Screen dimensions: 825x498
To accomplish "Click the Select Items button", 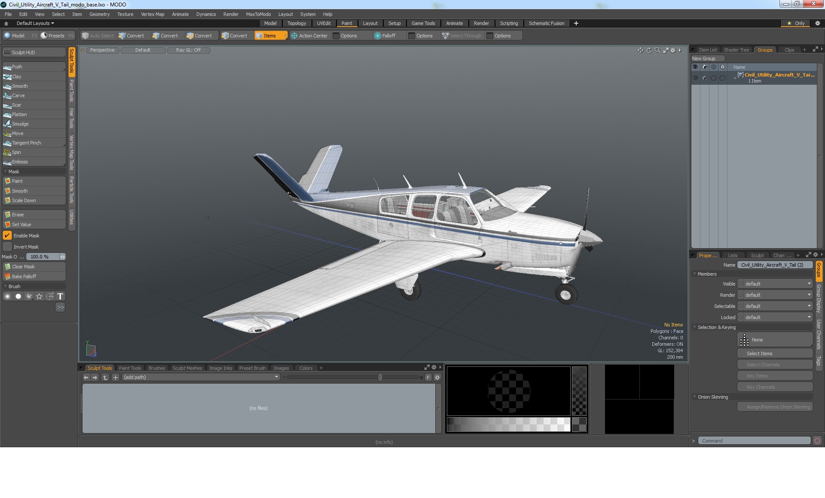I will (759, 354).
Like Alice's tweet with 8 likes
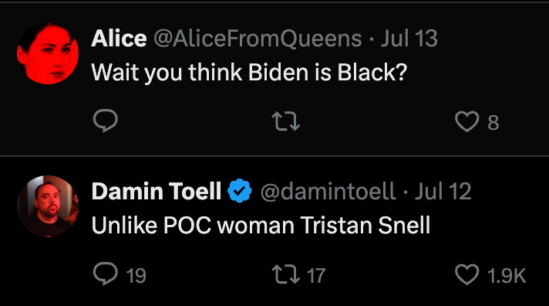Screen dimensions: 549x306 (x=466, y=121)
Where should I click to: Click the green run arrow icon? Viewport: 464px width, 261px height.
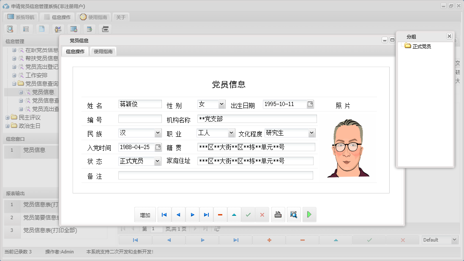(x=309, y=215)
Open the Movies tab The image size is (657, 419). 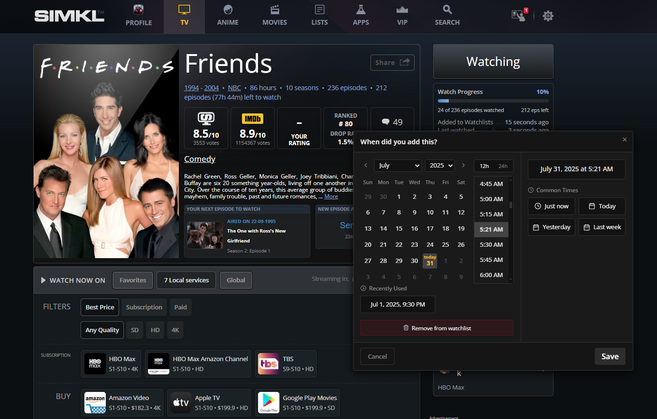pos(275,17)
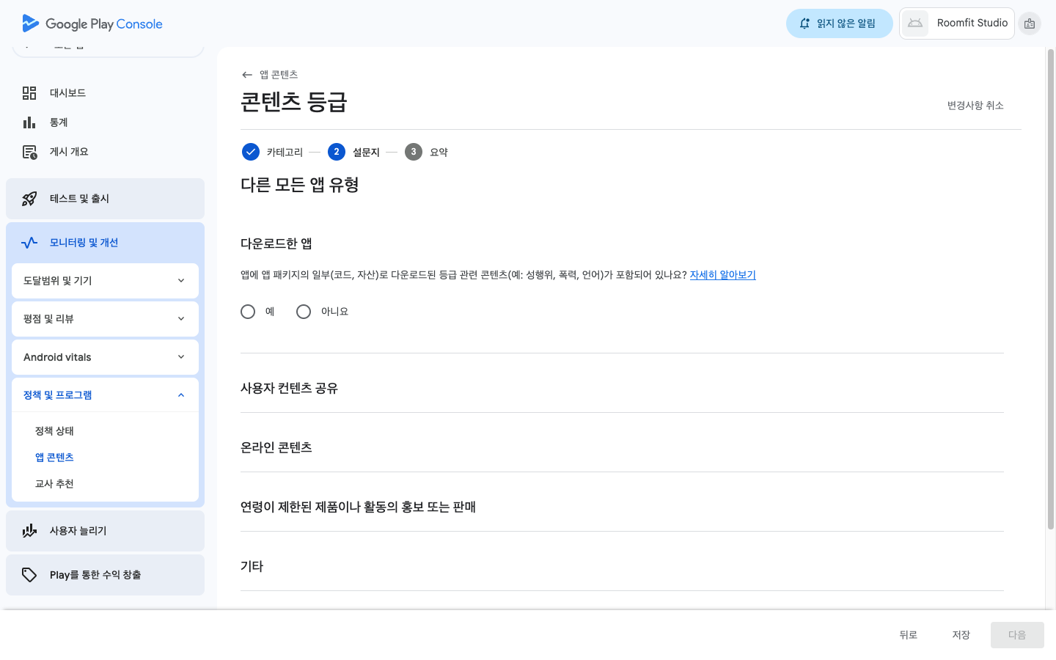Screen dimensions: 1056x660
Task: Click the Google Play Console logo
Action: (92, 23)
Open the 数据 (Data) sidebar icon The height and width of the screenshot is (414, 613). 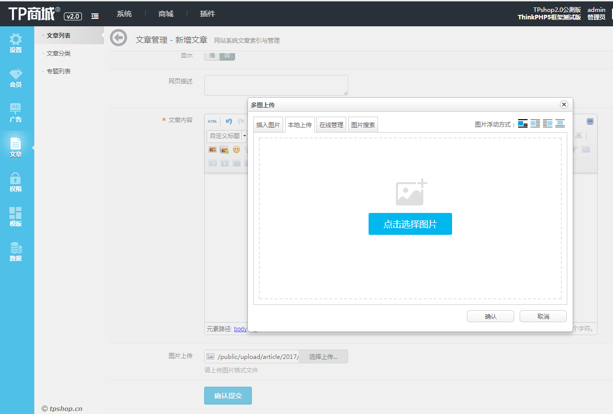16,251
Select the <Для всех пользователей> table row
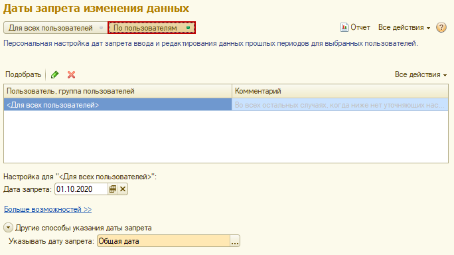 tap(226, 105)
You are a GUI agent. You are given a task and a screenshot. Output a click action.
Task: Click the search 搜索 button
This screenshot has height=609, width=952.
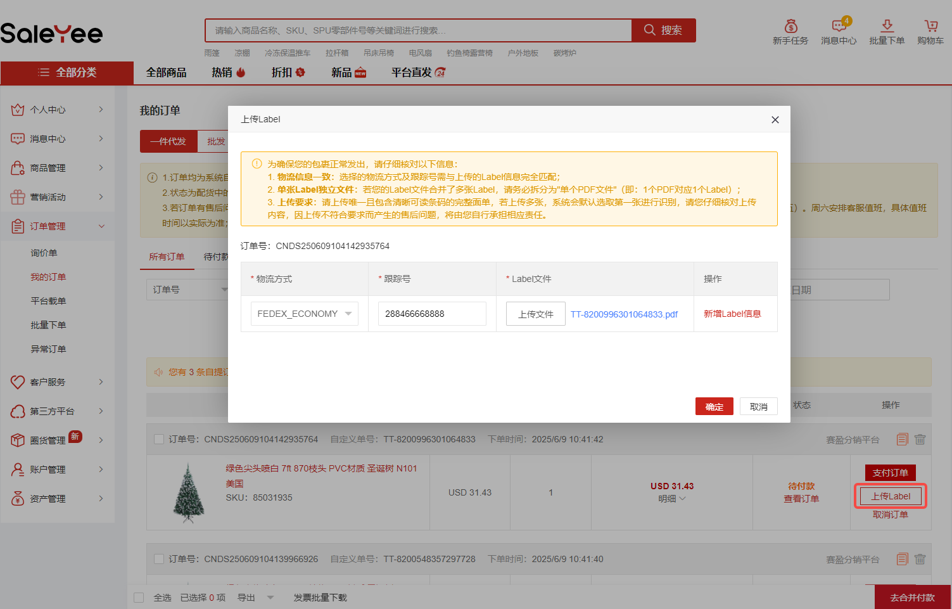[663, 30]

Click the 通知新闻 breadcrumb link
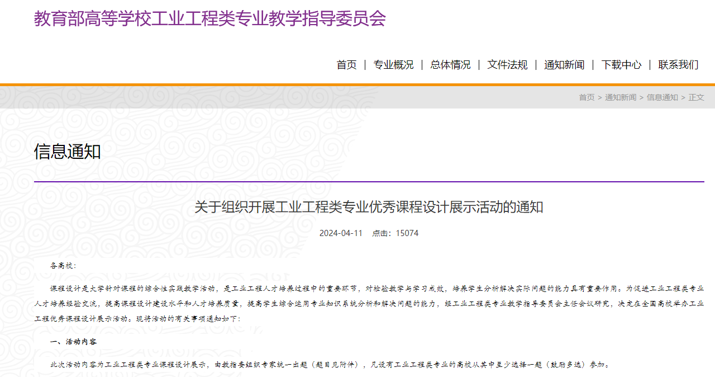pyautogui.click(x=620, y=97)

***

* TASK PROMPT
Please quote the rows above word for word, from the line containing "You are a GUI" through the end of the rows, and leave the pictures out of your answer.

* ANSWER TO THIS PROBLEM
You are a GUI agent. You are given a task and a screenshot. Output a click action.
Task: Click the search 搜索 button
This screenshot has height=609, width=952.
[663, 30]

Click the 通知新闻 breadcrumb link
pyautogui.click(x=620, y=97)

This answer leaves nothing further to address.